→ **What to work on**
The line containing "Select the M size row label" and every line after it, through the end of the records below, are to be reproduced exactly, with the pictures left out.

(Collected data entries)
+---+
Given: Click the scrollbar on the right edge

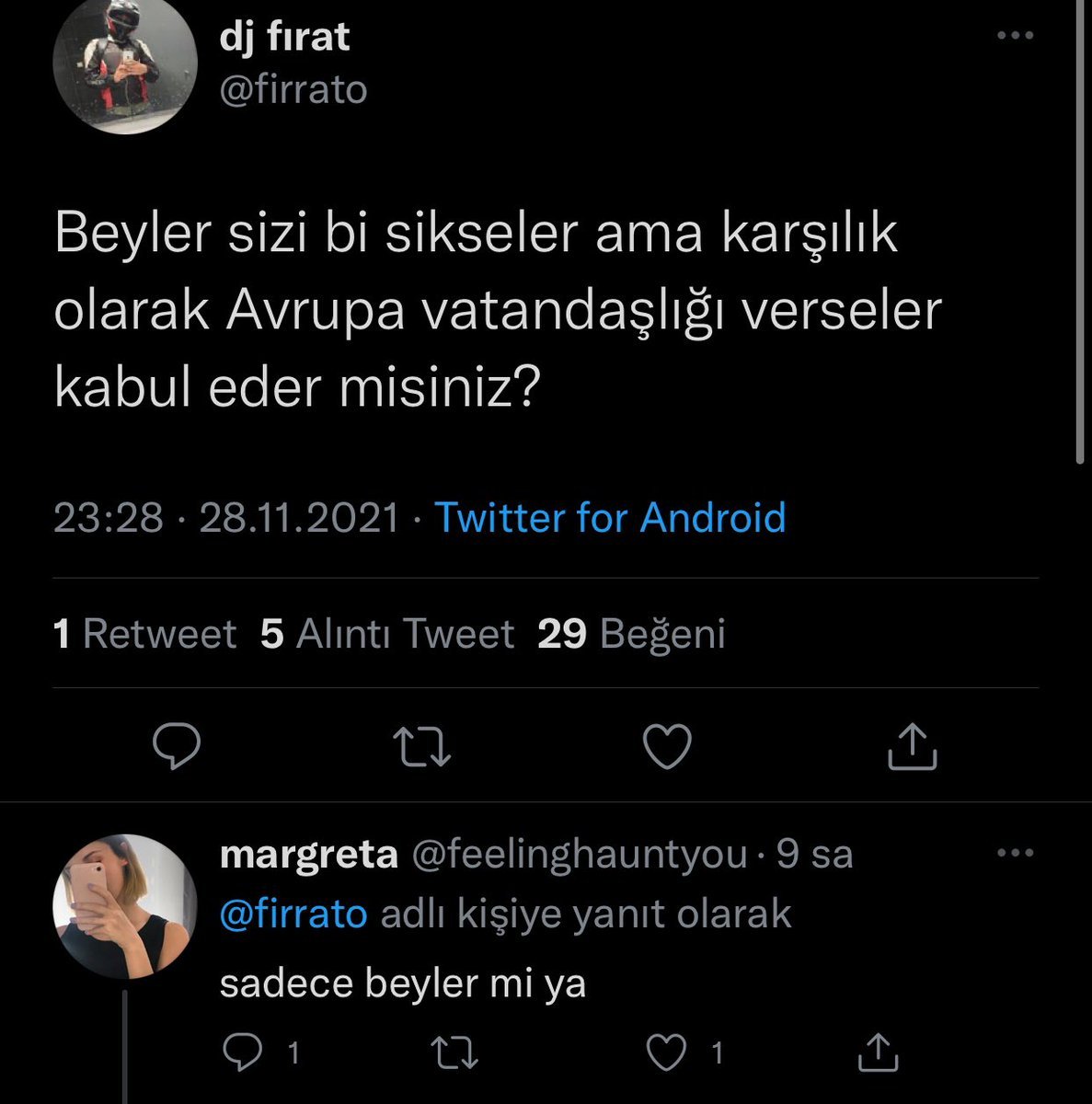Looking at the screenshot, I should [1081, 230].
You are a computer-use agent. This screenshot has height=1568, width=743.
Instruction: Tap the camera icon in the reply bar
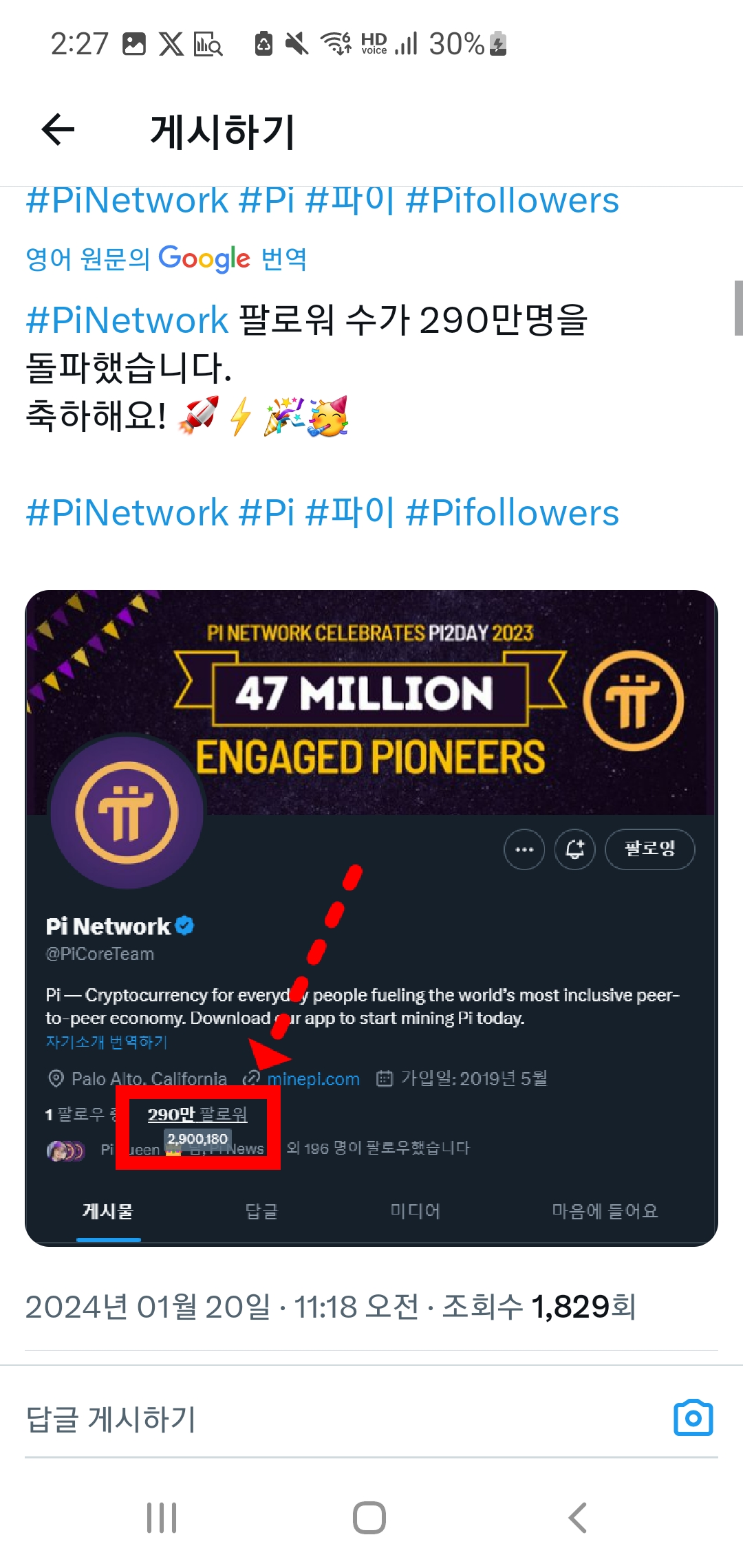(693, 1417)
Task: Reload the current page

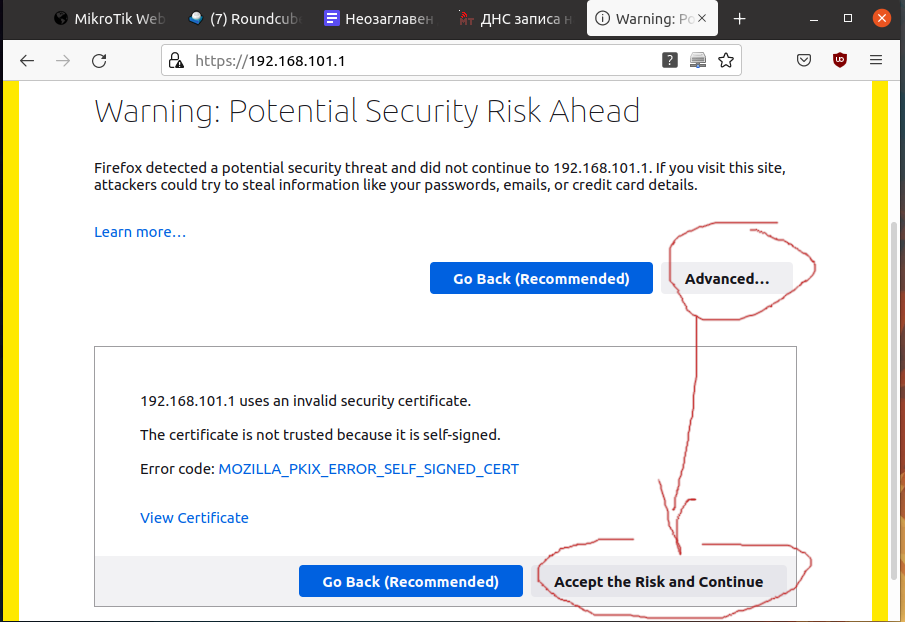Action: coord(99,61)
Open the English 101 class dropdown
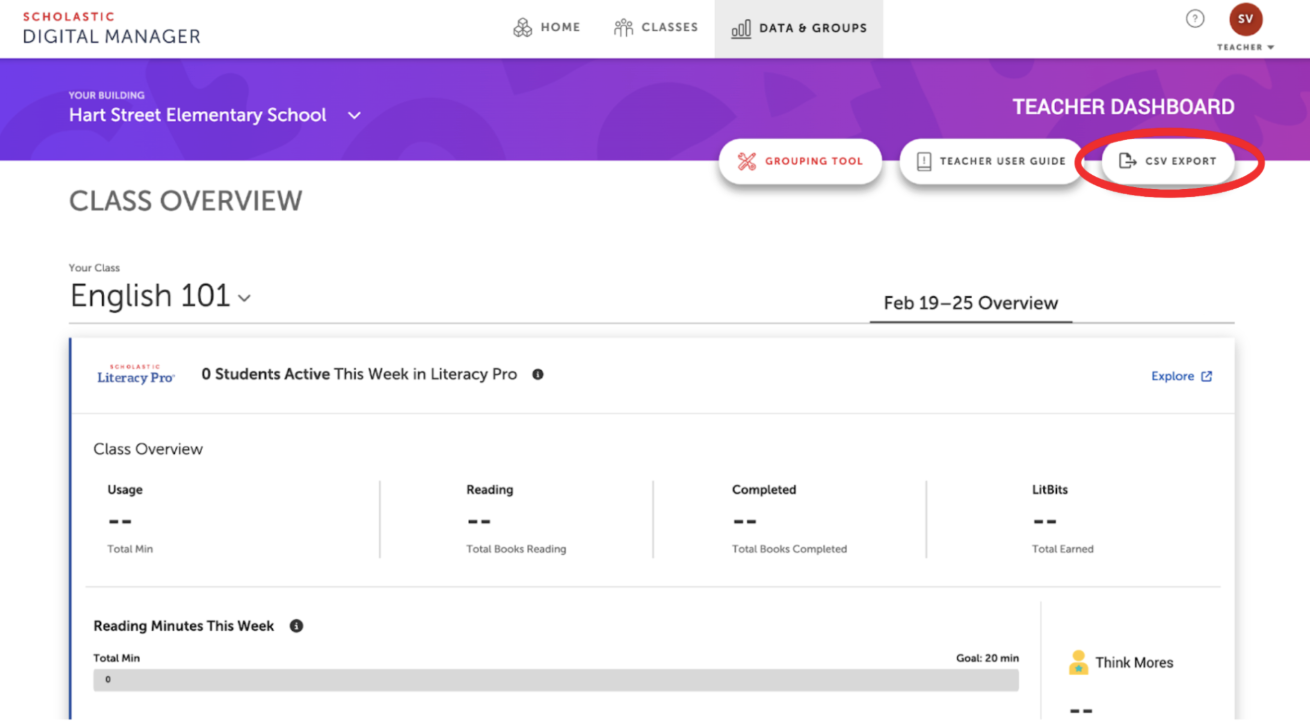This screenshot has width=1310, height=723. pos(245,298)

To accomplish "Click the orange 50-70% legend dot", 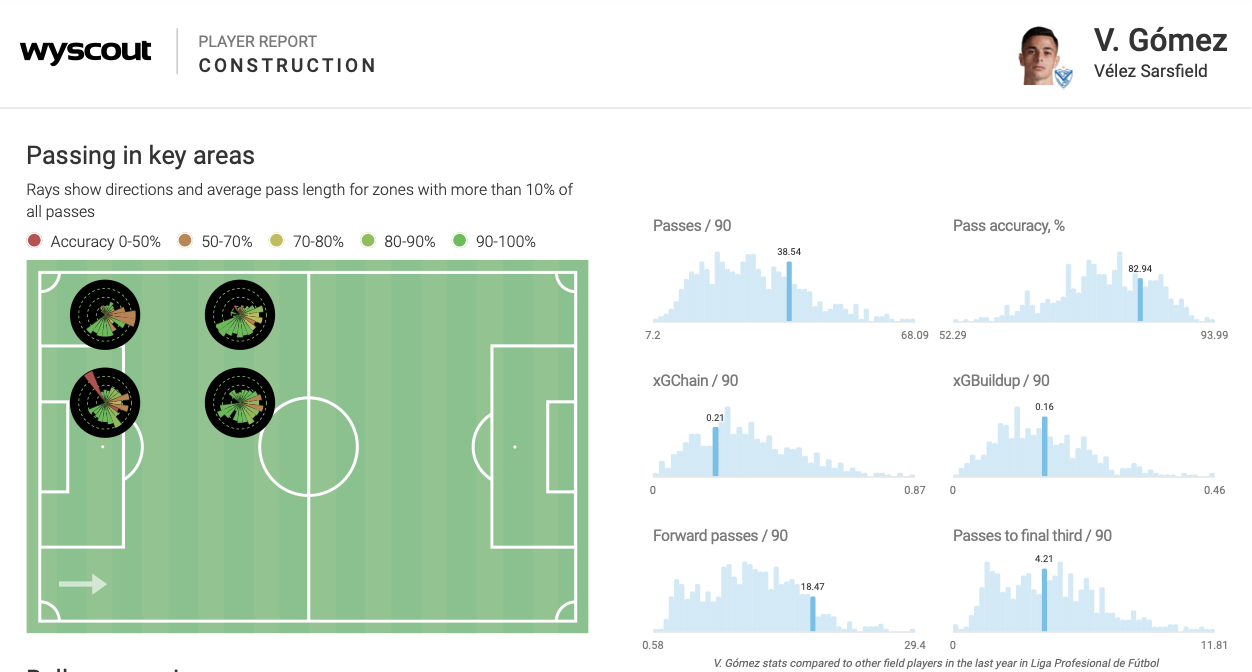I will (185, 241).
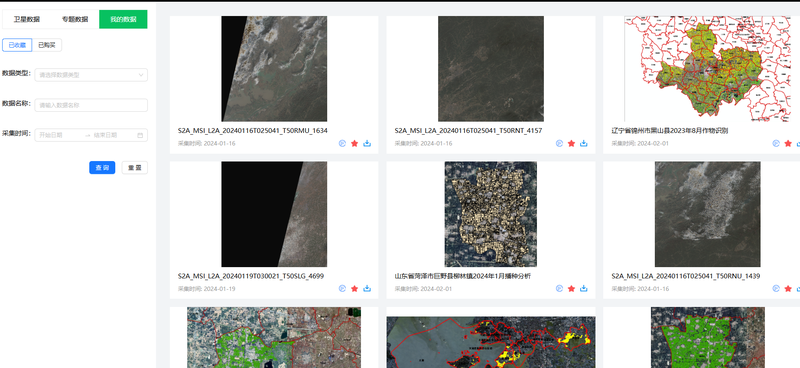This screenshot has width=800, height=368.
Task: Toggle the star on the T50RNT_4157 card
Action: (571, 143)
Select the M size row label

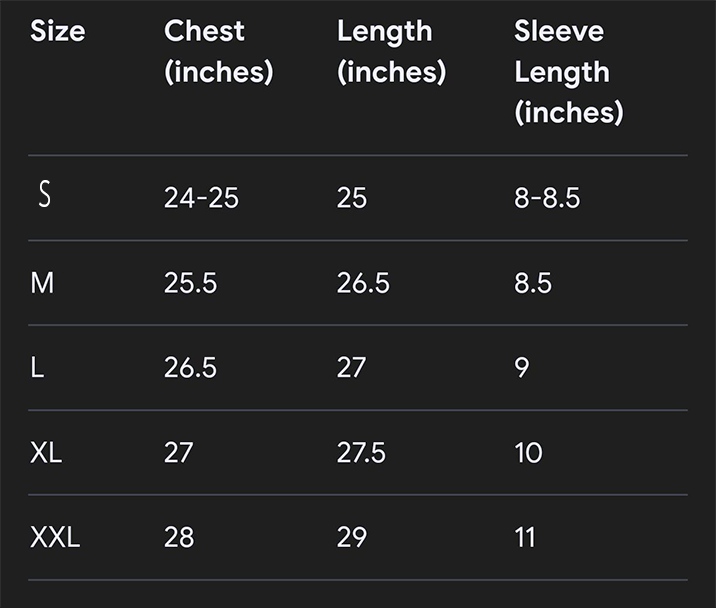pos(42,283)
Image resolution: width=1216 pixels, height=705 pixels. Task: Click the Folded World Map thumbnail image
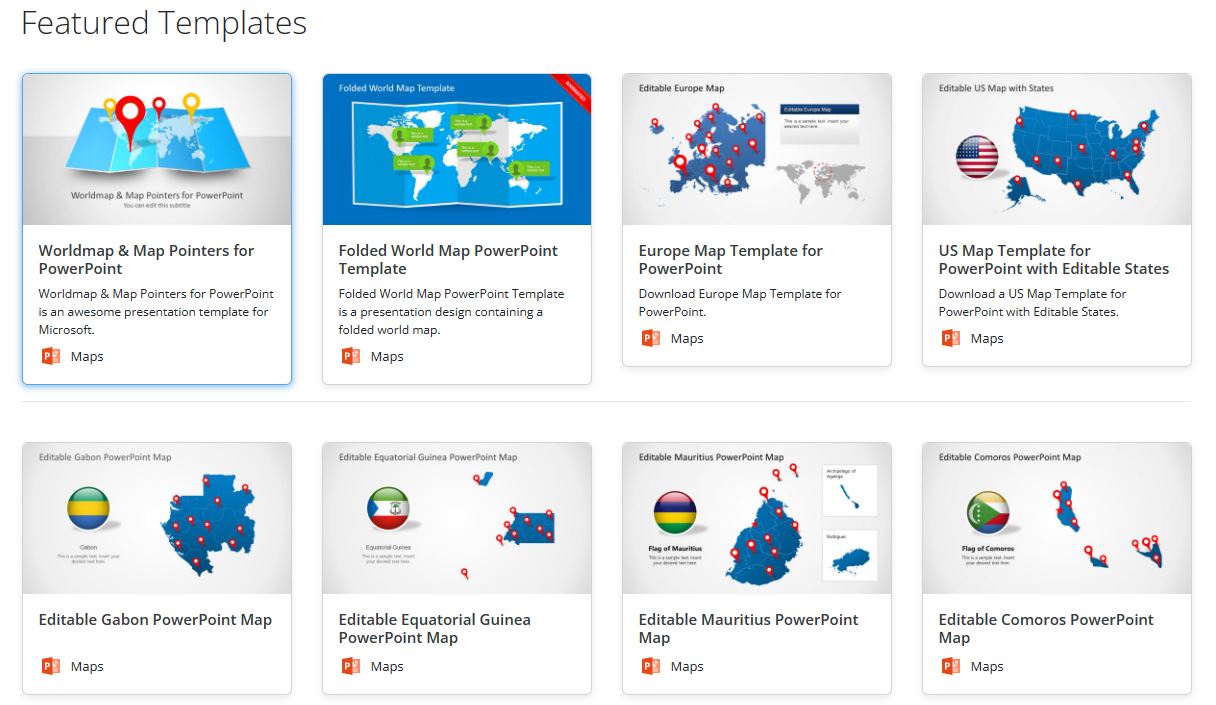tap(456, 149)
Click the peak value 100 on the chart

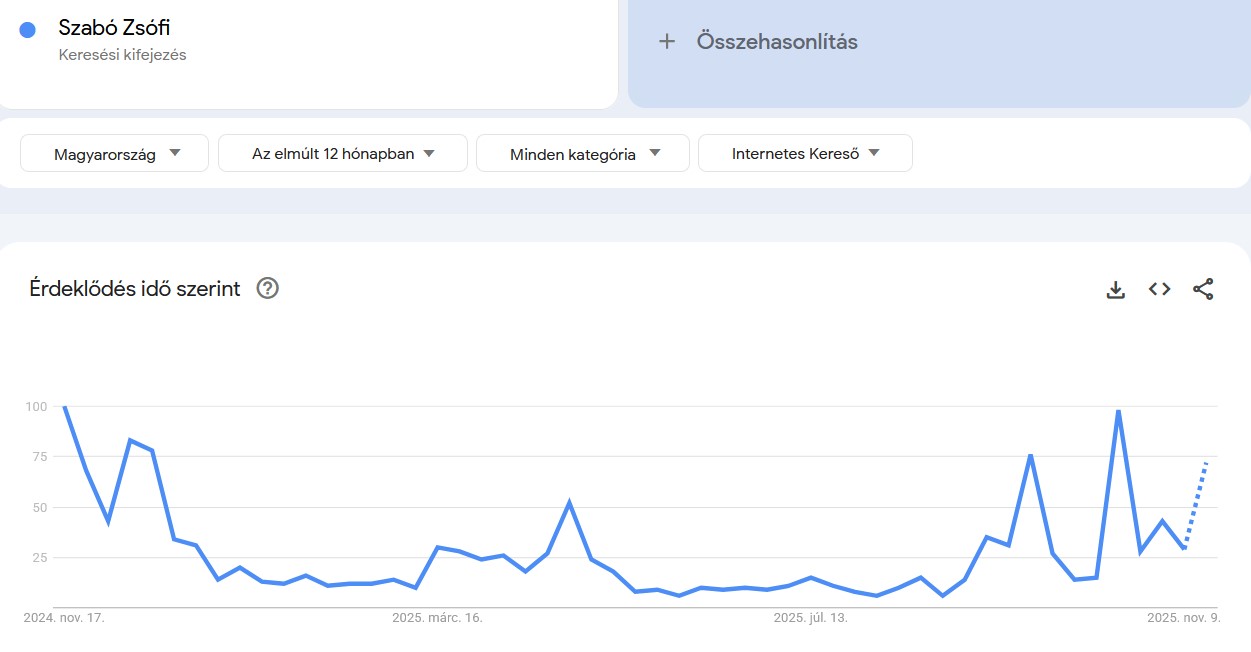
+---+
→ **Your solution**
Select the M size row label

pos(42,283)
Image resolution: width=1216 pixels, height=705 pixels. Task: Click the Folded World Map thumbnail image
tap(456, 149)
Click the peak value 100 on the chart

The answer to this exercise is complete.